ABTL
By Dean Tomasula
Each week, The Internet Analyst will look at analyst's picks for public Internet companies that may not be brand names, but are intriguing and deserve a closer look.
The image of the used car salesman as a fast-talking, disingenuous huckster is fast becoming a quaint perception thanks to the Internet and companies such as AUTOBYTEL.COM (ABTL) and AUTOWEB (AWEB), which use the Net to bring auto buyers and sellers together. James Preissler, an Internet analyst at PaineWebber, thinks these companies have "the potential to change the auto buying landscape." In fact, they already have, he added.

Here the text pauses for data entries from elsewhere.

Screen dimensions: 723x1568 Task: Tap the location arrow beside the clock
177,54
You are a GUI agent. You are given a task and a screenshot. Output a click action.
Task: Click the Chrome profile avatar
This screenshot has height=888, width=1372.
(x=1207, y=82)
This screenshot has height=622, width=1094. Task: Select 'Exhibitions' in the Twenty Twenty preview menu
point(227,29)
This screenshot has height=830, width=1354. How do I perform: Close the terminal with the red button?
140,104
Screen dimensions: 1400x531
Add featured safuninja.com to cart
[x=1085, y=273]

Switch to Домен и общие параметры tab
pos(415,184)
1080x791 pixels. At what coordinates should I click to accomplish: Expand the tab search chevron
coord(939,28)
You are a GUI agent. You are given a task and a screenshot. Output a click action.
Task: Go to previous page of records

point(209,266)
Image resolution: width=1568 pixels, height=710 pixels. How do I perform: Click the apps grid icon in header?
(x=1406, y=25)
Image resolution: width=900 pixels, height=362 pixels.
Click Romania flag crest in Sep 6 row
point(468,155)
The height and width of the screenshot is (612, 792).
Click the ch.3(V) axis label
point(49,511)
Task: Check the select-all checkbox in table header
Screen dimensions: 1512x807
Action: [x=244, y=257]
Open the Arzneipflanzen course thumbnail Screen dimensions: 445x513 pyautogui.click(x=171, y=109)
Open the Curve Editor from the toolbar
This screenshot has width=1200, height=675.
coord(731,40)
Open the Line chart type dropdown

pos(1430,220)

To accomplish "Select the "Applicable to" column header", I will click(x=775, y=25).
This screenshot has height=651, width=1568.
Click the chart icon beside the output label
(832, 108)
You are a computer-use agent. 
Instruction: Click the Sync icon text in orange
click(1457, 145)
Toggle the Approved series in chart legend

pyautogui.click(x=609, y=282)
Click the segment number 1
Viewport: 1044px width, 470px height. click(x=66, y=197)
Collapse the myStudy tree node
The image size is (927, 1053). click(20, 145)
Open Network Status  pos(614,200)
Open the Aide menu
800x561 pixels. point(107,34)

Mr. Preissler follows AUTOBYTEL.COM and has assigned it a BUY, PaineWebber's highest rating, with a price target of $65. For 1999, he revised his earnings estimates and now expects the company to post a loss of $1.79 per share, down from his previous estimate of a loss of $1.89 per share. For 3Q99, AUTOBYTEL.COM is expected to post a loss of $0.41 per share. That is forecast to improve to a loss of $0.38 per share in 4Q99. On May 4, AUTOBYTEL.COM's shares closed at $27.50. The company has a market cap of $471.03 million.
"One of these companies will emerge as the [market] leader," said Mr. Preissler. "There is a big opportunity here."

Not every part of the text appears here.